Evolution of density operators under decoherence
In terms of density operators, the qubit alone evolves from the pure state |\psi\rangle\langle\psi| to a mixed state, which can be obtained by tracing over the environment.

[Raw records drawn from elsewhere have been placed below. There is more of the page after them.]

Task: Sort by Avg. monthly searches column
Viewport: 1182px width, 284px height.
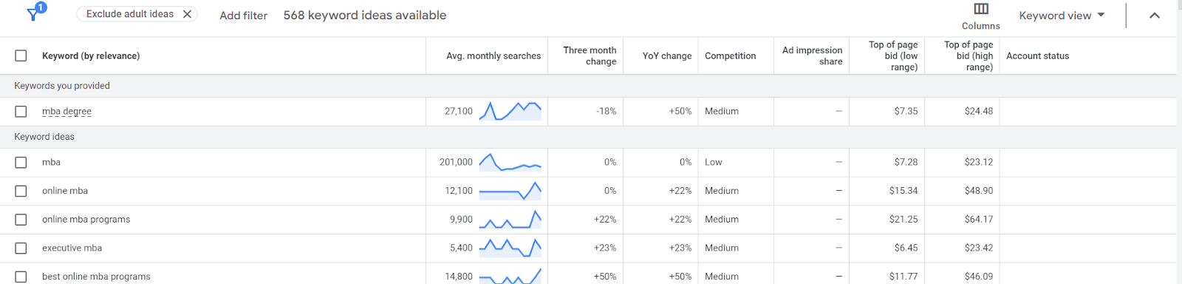Action: [493, 55]
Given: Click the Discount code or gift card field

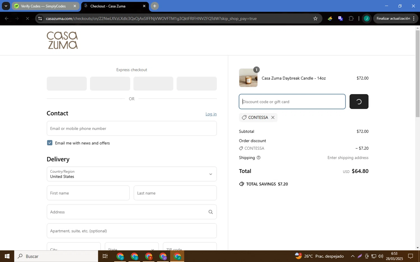Looking at the screenshot, I should [292, 102].
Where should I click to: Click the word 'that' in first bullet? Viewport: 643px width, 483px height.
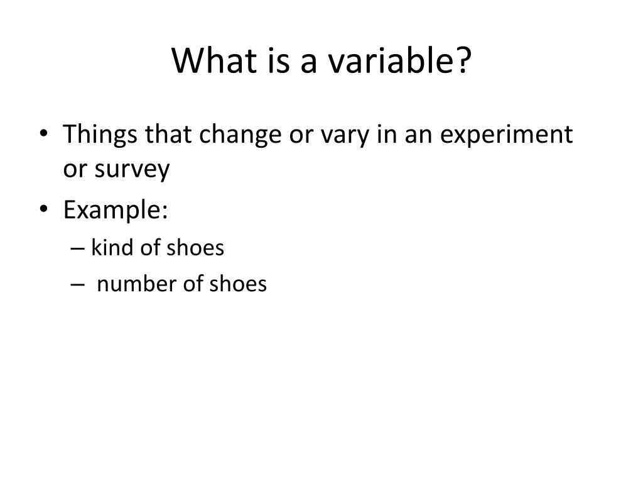click(x=168, y=134)
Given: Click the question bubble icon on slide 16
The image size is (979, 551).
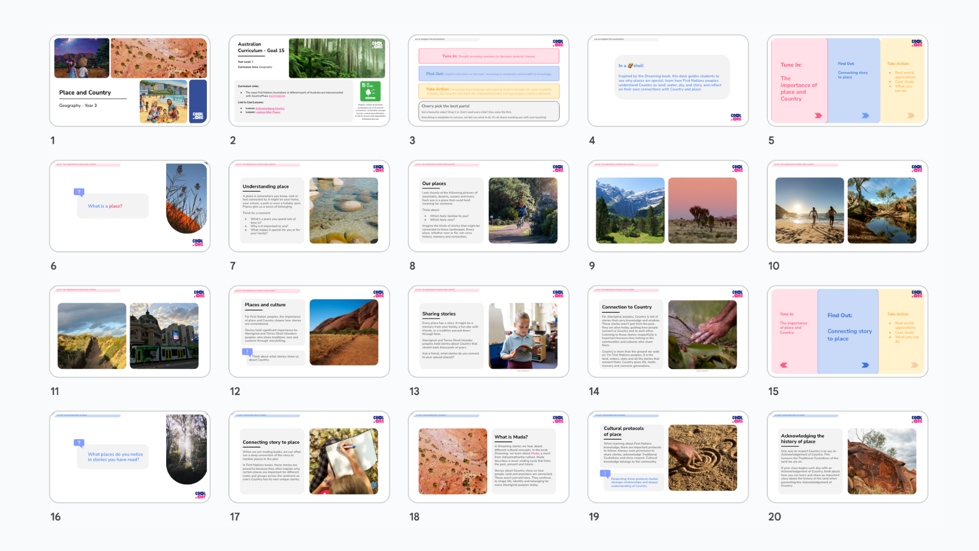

We start with the evolution of the state vector |\psi\rangle=\alpha|0\rangle+\beta|1\rangle, which is given by
\left( \alpha|0\rangle +\beta |1\rangle\right)|e\rangle \longmapsto
\alpha |0\rangle|e_{00}\rangle +\beta |1\rangle |e_{11}\rangle,
Then we write it as the evolution of the projector |\psi\rangle\langle\psi|, and trace over the environment to obtain
\begin{aligned}
|\psi\rangle\langle\psi| \longmapsto & |\alpha|^2|0\rangle\langle 0| \langle e_{00}|e_{00}\rangle+ \alpha\beta^\star |0\rangle\langle 1|\langle e_{11}|e_{00}\rangle
\\+ &\alpha^\star\beta |1\rangle\langle 0|\langle e_{00}|e_{11}\rangle + |\beta|^2|1\rangle\langle 1|\langle e_{11}|e_{11}\rangle.
\end{aligned}
Written in the matrix form, this is
\begin{bmatrix}
|\alpha|^2 & \alpha\beta^\ast
\\\alpha^\ast\beta & |\beta|^2
\end{bmatrix}
\longmapsto
\begin{bmatrix}
|\alpha|^2 & \alpha\beta^\ast \langle e_{11}|e_{00}\rangle
\\\alpha^\ast\beta \langle e_{00}|e_{11}\rangle & |\beta|^2
\end{bmatrix}.
The off-diagonal elements, originally called coherences, vanish as \langle e_{00}|e_{11}\rangle approaches zero.
This is why this particular interaction is called decoherence.
Notice that
|\psi\rangle|e\rangle \longmapsto \mathbf{1}|\psi\rangle|e_{\mathbf{1}}\rangle+Z|\psi\rangle|e_Z\rangle,
implies
|\psi\rangle\langle\psi|\longmapsto \mathbf{1}|\psi\rangle\langle\psi| \mathbf{1}\langle e_{\mathbf{1}}|e_{\mathbf{1}}\rangle +Z|\psi\rangle\langle\psi| Z\langle e_Z|e_Z\rangle,
only when \langle e_{\mathbf{1}}|e_Z\rangle=0 (otherwise you would have additional cross terms \mathbf{1}|\psi\rangle\langle\psi| Z and Z|\psi\rangle\langle\psi| \mathbf{1}).
In this case we can indeed say that, with probability \langle e_{\mathbf{1}}|e_{\mathbf{1}}\rangle, nothing happens, and, with probability \langle e_Z|e_Z\rangle, the qubit undergoes the phase-flip Z.